ネオ・トウキョウの中心に新設された『G20宮殿』。その最深部にある「玉座の間」は、新築特有の刺激臭で満たされていた。
接着剤の揮発した酸っぱい匂い、真新しい絨毯の化学繊維の匂い、そして壁面に塗られた金粉塗料の金属臭。
それらが、強力な空調によって循環し、冷たく乾燥した空気となって私の肺を満たしている。

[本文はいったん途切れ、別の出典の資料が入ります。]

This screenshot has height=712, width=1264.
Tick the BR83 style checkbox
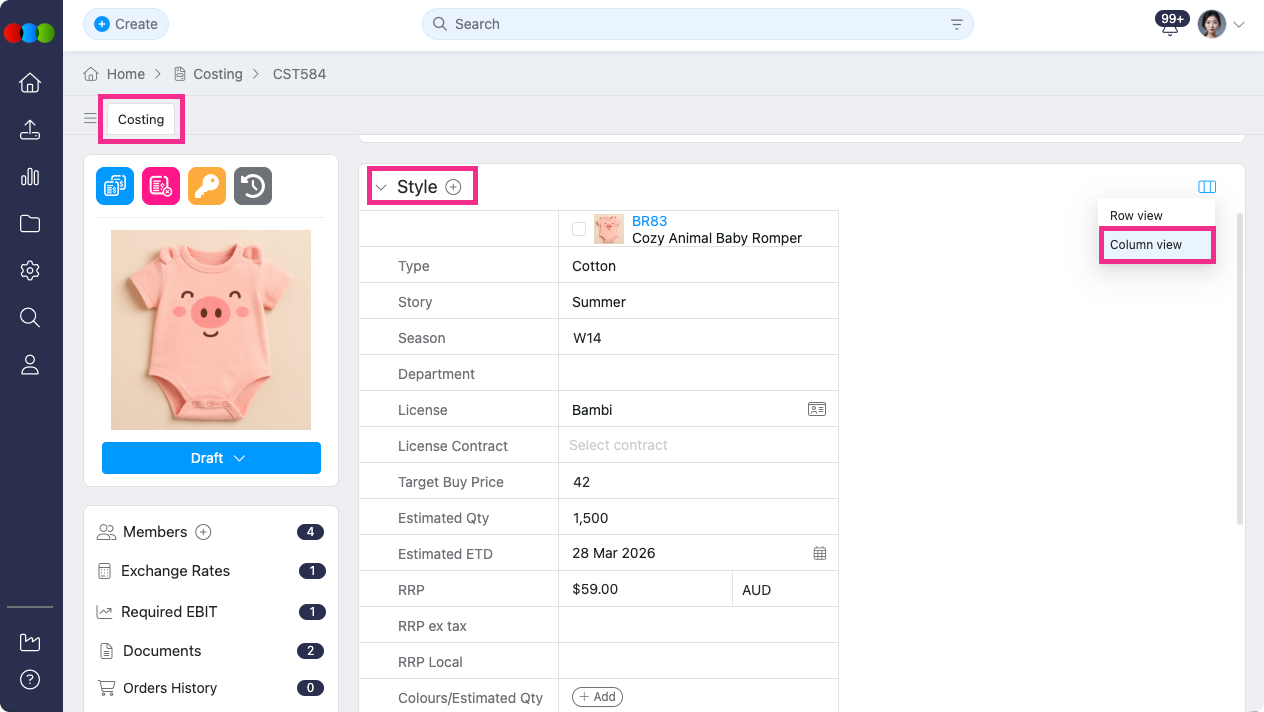[579, 229]
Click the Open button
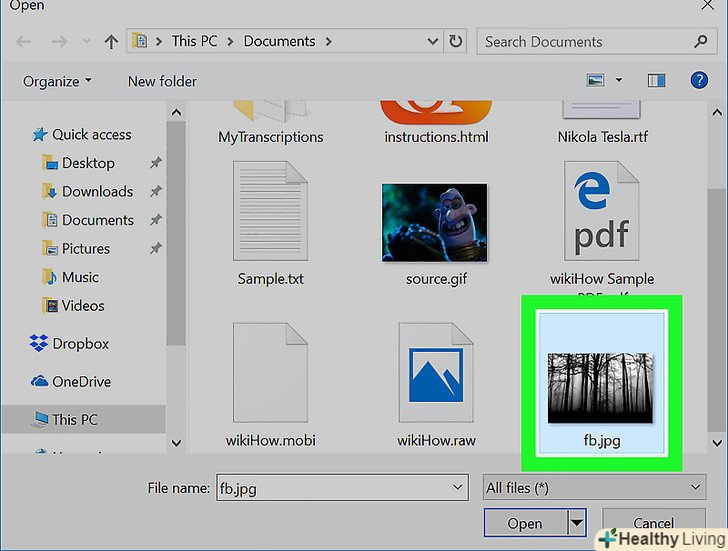Screen dimensions: 728x551 (x=524, y=523)
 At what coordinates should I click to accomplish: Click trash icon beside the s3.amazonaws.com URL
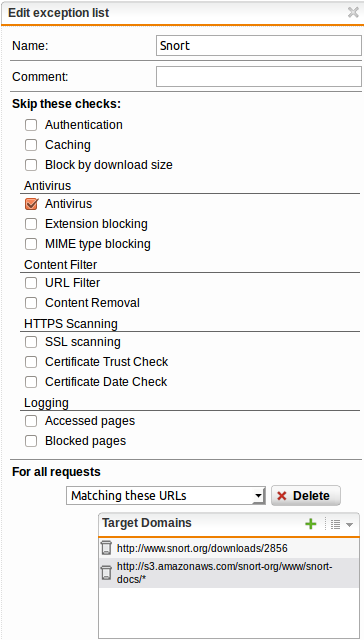pos(106,573)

私は、ホールの中央に鎮座する「玉座」を見上げていた。
高さ三メートル。背もたれには、地球(円盤型)を鷲掴みにする黄金の鷲の彫刻が施されている。座面には深紅のベルベットが張られ、肘掛けには拳ほどの大きさのダイヤモンド(人工ダイヤだが)が埋め込まれている。
悪趣味だ。
まるで、一昔前のRPGのラスボスが座る椅子だ。
あるいは、パチンコ屋の新装開店の花輪のような、安っぽい豪華さ。
「……座り心地はどうだ、阿久津」
背後から、革靴の音が近づいてきた。
権藤だ。
彼は仕立て下ろしのモーニングコートを着て、満足げにホールを見回している。
「最悪だよ」
私は玉座の肘掛けを撫でた。ひんやりとしていて、どこかプラスチックのような感触がする。
「硬いし、冷たい。長時間座ってたら痔になりそうだ」
「我慢しろ。これは『権威』の象徴なんだ」
権藤は笑い、玉座の隣に立った。
「明日、全世界の指導者たちがここにひれ伏す。その光景を見れば、痔の痛みなんて忘れるさ」
私はため息をつき、どっかと玉座に腰を下ろした。
視線が高くなる。
ホールの入り口まで続く、長さ100メートルのレッドカーペット。その両脇には、明日参列する各国の代表者たちが座るパイプ椅子が、定規で測ったように整然と並べられている。
静かだ。
あまりにも静かすぎる。
明日は10万人が集まる式典だというのに、前日の準備特有の「熱気」や「喧騒」が全くない。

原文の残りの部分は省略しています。